As longtime readers of MauiTime know very well, Anu is an exceptional writer, and her Kula Kid column was always thoughtful, literate, funny and a joy to read. That was due entirely her to skills–I never had to do more than tweak her work, which in my 16 years as a reporter and editor is a rare thing. Having the national trade organization for alt weeklies like MauiTime recognize those skills and award Anu a very prestigious First Prize award (in the papers-that-circulate-less-than-50,000-copies category) reflects greatly on her, and on this paper.
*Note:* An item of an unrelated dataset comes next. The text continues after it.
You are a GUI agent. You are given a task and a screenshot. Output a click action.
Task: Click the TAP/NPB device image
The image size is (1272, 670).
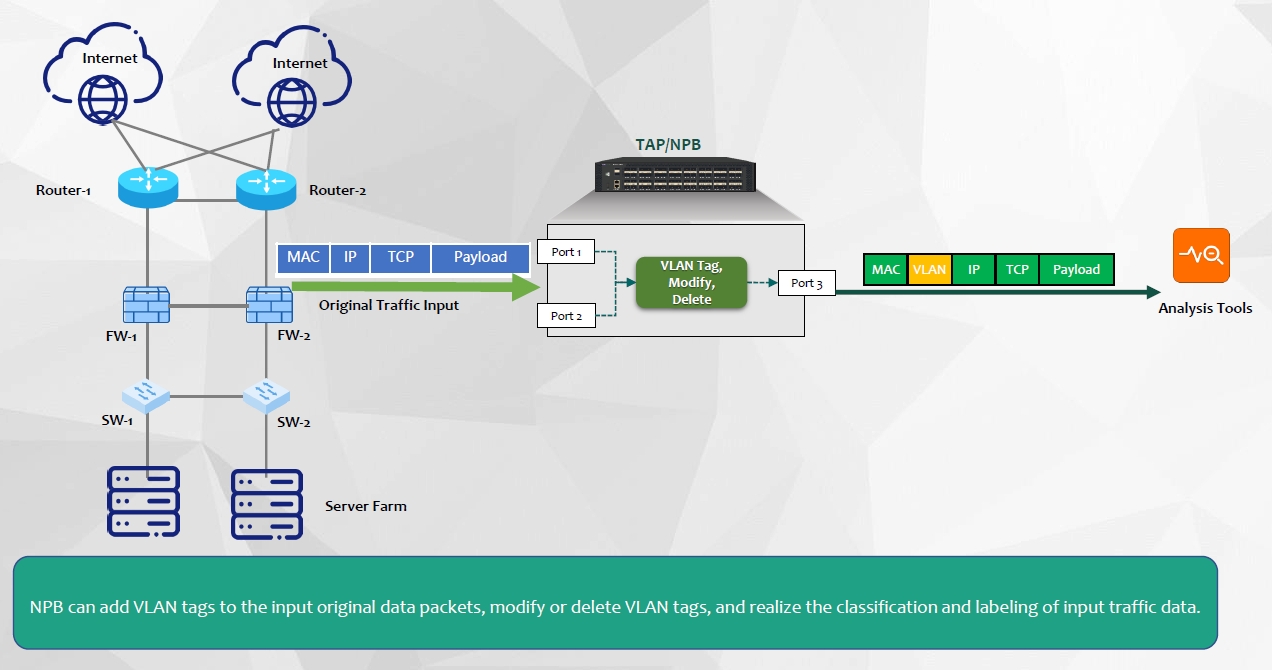point(676,175)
I could not be more proud.
But Anu wasn’t the only winner: former MauiTime art directors Chris Skiles and Justin “Scrappers” Morrison–along with current photographer Sean M. Hower–shared an Honorable Mention award for three covers they worked on: the Fashion Issue (Feb. 4, 2011), the Taste of Maui Issue (Sept. 1, 2011) and the Bar Guide (Oct. 20, 2011).
All of their work for MauiTime was wonderful, and while recognition like this is great, it also makes us miss Anu, Chris and Justin a little bit more.